Replace "Identify the location of" with "Find the position of" in the records between the lines holding "What do you see at coordinates (1238, 264)" and "(331, 102).", inclusive, and return only those lines with nothing else altered.

START GIVEN RECORDS

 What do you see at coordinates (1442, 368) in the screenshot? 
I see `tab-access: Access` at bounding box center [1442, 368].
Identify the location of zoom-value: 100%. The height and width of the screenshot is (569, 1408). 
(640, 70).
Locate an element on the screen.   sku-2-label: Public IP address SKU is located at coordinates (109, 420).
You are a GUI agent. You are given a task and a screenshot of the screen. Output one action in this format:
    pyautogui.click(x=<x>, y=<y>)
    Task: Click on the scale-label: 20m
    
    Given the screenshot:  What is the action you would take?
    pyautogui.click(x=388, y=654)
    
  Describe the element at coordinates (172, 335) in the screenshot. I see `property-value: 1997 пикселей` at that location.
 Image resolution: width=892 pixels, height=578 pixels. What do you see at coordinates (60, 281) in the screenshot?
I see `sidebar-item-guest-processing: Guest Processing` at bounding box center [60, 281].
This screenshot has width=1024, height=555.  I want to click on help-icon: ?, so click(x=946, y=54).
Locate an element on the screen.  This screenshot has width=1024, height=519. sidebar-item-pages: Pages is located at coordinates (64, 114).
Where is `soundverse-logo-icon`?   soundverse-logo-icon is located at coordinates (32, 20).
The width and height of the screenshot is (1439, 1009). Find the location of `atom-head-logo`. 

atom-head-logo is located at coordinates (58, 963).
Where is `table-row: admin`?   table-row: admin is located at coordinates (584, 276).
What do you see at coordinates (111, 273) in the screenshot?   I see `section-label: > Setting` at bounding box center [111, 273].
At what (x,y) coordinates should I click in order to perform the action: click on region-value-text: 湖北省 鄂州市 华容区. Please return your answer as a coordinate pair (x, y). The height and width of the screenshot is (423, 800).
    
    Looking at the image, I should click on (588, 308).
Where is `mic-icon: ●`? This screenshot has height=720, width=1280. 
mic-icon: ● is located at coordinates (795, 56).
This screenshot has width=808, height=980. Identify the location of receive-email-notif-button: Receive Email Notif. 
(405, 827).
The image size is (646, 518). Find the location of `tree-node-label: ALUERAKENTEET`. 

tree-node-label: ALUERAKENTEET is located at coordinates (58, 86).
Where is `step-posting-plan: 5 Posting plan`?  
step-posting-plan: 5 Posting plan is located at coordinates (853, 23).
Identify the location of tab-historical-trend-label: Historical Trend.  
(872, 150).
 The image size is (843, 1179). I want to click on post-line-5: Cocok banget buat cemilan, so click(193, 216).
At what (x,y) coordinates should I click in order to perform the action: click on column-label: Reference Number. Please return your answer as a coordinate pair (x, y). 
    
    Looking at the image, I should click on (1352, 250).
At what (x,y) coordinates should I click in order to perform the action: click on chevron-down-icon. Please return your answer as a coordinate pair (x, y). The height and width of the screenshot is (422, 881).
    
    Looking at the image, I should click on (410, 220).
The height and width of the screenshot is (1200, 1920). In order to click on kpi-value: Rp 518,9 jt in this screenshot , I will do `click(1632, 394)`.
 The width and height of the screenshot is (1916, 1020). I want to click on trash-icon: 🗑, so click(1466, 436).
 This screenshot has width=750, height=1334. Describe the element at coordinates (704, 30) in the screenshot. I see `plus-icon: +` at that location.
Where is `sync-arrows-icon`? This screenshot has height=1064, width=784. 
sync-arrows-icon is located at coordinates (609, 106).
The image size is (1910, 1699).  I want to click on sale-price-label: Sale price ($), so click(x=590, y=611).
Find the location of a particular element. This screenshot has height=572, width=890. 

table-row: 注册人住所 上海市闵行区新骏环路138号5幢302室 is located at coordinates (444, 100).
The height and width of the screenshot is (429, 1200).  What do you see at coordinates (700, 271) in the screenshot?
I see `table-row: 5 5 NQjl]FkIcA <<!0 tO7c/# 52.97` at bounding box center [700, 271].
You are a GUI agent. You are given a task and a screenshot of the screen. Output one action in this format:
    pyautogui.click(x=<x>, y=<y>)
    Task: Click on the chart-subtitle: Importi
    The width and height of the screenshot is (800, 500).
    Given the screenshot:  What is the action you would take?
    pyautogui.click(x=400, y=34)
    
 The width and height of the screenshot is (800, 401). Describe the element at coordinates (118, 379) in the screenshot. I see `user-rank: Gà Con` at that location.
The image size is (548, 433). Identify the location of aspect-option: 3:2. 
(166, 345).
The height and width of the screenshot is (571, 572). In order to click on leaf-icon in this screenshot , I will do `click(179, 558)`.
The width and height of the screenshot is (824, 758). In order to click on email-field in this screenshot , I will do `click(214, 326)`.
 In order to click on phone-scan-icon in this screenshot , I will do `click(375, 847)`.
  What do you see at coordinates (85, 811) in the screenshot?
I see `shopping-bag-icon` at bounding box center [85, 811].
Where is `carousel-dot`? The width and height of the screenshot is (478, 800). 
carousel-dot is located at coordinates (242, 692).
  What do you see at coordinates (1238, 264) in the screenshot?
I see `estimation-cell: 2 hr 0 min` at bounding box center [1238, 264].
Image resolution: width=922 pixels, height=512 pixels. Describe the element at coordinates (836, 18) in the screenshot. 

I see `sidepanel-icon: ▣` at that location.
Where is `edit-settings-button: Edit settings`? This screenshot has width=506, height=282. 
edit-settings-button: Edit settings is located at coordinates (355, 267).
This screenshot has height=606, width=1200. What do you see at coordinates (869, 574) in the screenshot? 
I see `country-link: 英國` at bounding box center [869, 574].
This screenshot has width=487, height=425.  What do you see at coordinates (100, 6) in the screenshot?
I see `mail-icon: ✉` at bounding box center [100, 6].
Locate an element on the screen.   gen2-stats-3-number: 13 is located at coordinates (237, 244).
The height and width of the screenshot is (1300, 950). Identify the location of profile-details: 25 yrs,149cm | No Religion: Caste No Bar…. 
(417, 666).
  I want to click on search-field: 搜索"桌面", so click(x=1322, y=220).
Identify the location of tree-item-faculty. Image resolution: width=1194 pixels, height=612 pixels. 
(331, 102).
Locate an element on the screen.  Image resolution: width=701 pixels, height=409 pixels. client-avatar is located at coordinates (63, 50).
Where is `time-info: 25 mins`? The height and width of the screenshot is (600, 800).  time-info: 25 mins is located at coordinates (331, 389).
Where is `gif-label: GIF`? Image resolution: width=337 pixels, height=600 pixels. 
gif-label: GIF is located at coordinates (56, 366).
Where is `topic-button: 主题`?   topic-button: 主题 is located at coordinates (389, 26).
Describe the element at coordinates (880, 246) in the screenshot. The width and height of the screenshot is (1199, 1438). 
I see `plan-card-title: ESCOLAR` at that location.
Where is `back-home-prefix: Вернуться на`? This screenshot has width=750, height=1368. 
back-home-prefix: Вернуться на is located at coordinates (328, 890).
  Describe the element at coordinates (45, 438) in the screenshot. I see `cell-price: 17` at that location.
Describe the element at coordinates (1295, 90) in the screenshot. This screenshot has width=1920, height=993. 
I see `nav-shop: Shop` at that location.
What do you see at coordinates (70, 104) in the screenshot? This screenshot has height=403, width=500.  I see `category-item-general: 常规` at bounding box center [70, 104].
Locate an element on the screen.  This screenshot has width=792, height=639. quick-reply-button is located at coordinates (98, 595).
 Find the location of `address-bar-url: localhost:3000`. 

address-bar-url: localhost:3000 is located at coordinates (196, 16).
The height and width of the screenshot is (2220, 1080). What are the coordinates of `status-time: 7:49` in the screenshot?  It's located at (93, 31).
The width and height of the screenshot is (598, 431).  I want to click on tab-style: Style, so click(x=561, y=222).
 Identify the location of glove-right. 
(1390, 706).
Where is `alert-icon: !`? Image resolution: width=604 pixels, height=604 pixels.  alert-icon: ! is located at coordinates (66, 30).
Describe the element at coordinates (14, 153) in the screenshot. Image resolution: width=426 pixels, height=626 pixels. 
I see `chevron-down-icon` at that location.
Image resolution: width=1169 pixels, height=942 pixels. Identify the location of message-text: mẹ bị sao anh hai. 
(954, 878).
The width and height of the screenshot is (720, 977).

END GIVEN RECORDS

RESPONSE TO THIS EXERCISE —
  What do you see at coordinates (1238, 264) in the screenshot?
I see `estimation-cell: 2 hr 0 min` at bounding box center [1238, 264].
Image resolution: width=922 pixels, height=512 pixels. Describe the element at coordinates (836, 18) in the screenshot. 

I see `sidepanel-icon: ▣` at that location.
Where is `edit-settings-button: Edit settings`? This screenshot has width=506, height=282. 
edit-settings-button: Edit settings is located at coordinates (355, 267).
This screenshot has height=606, width=1200. What do you see at coordinates (869, 574) in the screenshot? 
I see `country-link: 英國` at bounding box center [869, 574].
This screenshot has width=487, height=425.  What do you see at coordinates (100, 6) in the screenshot?
I see `mail-icon: ✉` at bounding box center [100, 6].
Locate an element on the screen.   gen2-stats-3-number: 13 is located at coordinates (237, 244).
The height and width of the screenshot is (1300, 950). Find the position of profile-details: 25 yrs,149cm | No Religion: Caste No Bar…. 
(417, 666).
  I want to click on search-field: 搜索"桌面", so click(x=1322, y=220).
Find the position of tree-item-faculty. Image resolution: width=1194 pixels, height=612 pixels. 
(331, 102).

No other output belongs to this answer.